(Voci da un insieme di dati)

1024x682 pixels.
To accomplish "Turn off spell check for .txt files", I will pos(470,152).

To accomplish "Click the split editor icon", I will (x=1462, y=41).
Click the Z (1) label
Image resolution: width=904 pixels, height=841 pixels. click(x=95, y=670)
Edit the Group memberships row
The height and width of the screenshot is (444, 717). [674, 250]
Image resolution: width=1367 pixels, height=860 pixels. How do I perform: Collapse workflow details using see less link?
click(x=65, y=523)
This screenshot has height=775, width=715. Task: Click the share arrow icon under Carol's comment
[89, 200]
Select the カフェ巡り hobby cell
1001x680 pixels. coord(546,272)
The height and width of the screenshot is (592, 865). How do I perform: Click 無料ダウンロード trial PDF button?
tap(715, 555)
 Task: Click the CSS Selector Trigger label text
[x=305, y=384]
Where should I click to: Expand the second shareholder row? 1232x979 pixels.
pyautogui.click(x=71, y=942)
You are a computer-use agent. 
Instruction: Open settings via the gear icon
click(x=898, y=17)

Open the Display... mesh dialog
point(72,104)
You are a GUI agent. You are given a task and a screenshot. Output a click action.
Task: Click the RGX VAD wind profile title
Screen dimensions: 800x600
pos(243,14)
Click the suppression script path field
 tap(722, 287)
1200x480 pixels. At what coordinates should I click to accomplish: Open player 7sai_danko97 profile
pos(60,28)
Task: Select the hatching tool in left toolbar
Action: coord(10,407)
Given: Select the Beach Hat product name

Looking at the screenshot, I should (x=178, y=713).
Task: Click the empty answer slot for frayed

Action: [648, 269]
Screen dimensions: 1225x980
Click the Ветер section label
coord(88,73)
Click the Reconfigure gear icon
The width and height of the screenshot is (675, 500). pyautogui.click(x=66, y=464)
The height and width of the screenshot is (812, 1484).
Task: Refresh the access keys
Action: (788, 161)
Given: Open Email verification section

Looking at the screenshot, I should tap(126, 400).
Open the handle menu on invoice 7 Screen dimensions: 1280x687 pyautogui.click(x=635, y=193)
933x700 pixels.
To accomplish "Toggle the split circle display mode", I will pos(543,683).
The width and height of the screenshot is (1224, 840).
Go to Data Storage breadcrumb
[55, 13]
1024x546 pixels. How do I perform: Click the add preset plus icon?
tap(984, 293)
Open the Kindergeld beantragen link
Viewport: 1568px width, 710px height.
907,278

Compito: Disponi tutte le righe dei dati qui sopra in una tabella Markdown con le colonne «N.» e «Testo», numerando le righe in ordine e tralasciando quelle vuote.

Risultato esercizio:
| N. | Testo |
|---|---|
| 1 | 1024x682 pixels. |
| 2 | To accomplish "Turn off spell check for .txt files", I will pos(470,152). |
| 3 | To accomplish "Click the split editor icon", I will (x=1462, y=41). |
| 4 | Click the Z (1) label |
| 5 | Image resolution: width=904 pixels, height=841 pixels. click(x=95, y=670) |
| 6 | Edit the Group memberships row |
| 7 | The height and width of the screenshot is (444, 717). [674, 250] |
| 8 | Image resolution: width=1367 pixels, height=860 pixels. How do I perform: Collapse workflow details using see less link? |
| 9 | click(x=65, y=523) |
| 10 | This screenshot has height=775, width=715. Task: Click the share arrow icon under Carol's comment |
| 11 | [89, 200] |
| 12 | Select the カフェ巡り hobby cell |
| 13 | 1001x680 pixels. coord(546,272) |
| 14 | The height and width of the screenshot is (592, 865). How do I perform: Click 無料ダウンロード trial PDF button? |
| 15 | tap(715, 555) |
| 16 |  Task: Click the CSS Selector Trigger label text |
| 17 | [x=305, y=384] |
| 18 | Where should I click to: Expand the second shareholder row? 1232x979 pixels. |
| 19 | pyautogui.click(x=71, y=942) |
| 20 | You are a computer-use agent.  |
| 21 | Instruction: Open settings via the gear icon |
| 22 | click(x=898, y=17) |
| 23 | Open the Display... mesh dialog |
| 24 | point(72,104) |
| 25 | You are a GUI agent. You are given a task and a screenshot. Output a click action. |
| 26 | Task: Click the RGX VAD wind profile title |
| 27 | Screen dimensions: 800x600 |
| 28 | pos(243,14) |
| 29 | Click the suppression script path field |
| 30 |  tap(722, 287) |
| 31 | 1200x480 pixels. At what coordinates should I click to accomplish: Open player 7sai_danko97 profile |
| 32 | pos(60,28) |
| 33 | Task: Select the hatching tool in left toolbar |
| 34 | Action: coord(10,407) |
| 35 | Given: Select the Beach Hat product name |
| 36 | Looking at the screenshot, I should (x=178, y=713). |
| 37 | Task: Click the empty answer slot for frayed |
| 38 | Action: [648, 269] |
| 39 | Screen dimensions: 1225x980 |
| 40 | Click the Ветер section label |
| 41 | coord(88,73) |
| 42 | Click the Reconfigure gear icon |
| 43 | The width and height of the screenshot is (675, 500). pyautogui.click(x=66, y=464) |
| 44 | The height and width of the screenshot is (812, 1484). |
| 45 | Task: Refresh the access keys |
| 46 | Action: (788, 161) |
| 47 | Given: Open Email verification section |
| 48 | Looking at the screenshot, I should tap(126, 400). |
| 49 | Open the handle menu on invoice 7 Screen dimensions: 1280x687 pyautogui.click(x=635, y=193) |
| 50 | 933x700 pixels. |
| 51 | To accomplish "Toggle the split circle display mode", I will pos(543,683). |
| 52 | The width and height of the screenshot is (1224, 840). |
| 53 | Go to Data Storage breadcrumb |
| 54 | [55, 13] |
| 55 | 1024x546 pixels. How do I perform: Click the add preset plus icon? |
| 56 | tap(984, 293) |
| 57 | Open the Kindergeld beantragen link |
| 58 | Viewport: 1568px width, 710px height. |
| 59 | 907,278 |